神戸製鋼所は、金型表面の耐酸化性を高めて自動車向け高張力鋼板(ハイテン)の成形性を向上するコーティング技術を開発した。窒化チタンにアルミを加えて強度を上げ、さらにシリコンを付与して耐酸化性を向上。これをコーティング膜に混合することで、金型の耐酸化性を高めることに成功した。同社は成形時など関連技術の開発を進め、自動車分野におけるハイテンの採用拡大を推進する方針。
ハイテンは、高張力化によって通常の鋼板より板厚を薄くできる。自動車の車体にはボディー部品やシート部品、バンパー、ドアインパクトビームなどとして採用されている。引っ張り強度340メガパスカル以上でハイテンとされるが、近年では超高張力鋼板といわれる980メガパスカル級の採用が拡大している。鉄鋼各社はハイテンの素材や製造技術の開発に力を入れており、同社でも素材開発はもとより加工性を高める周辺技術開発についても積極的に取り組んでいる。
開発した技術は、金型の表面にコーティングする膜の耐酸化性を高めるもの。強度が高いハイテンをプレス成形すると表面温度が高くなり、金型が酸化摩耗しやすいという課題があった。
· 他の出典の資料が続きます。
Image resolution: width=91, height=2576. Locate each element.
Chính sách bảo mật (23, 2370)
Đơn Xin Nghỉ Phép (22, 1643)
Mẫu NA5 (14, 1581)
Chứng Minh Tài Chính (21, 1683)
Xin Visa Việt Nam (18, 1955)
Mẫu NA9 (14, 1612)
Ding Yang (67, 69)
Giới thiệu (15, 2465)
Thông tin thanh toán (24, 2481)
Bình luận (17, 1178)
今回、独自のコーティング膜を開発することで金型の耐久性を高めることに成功。これによりハイテンを使用したプレス成型品の生産性向上を可能とした。
同社では、このほかにもハイテンの利用技術として溶接性の向上や耐腐食性を高める技術の開発を進めている。燃費や二酸化炭素(CO2)排出に関する規制が強まるなか車体の軽量化につながるハイテンに対するニーズが高まっており、周辺技術を拡充してハイテンの適用性を向上する。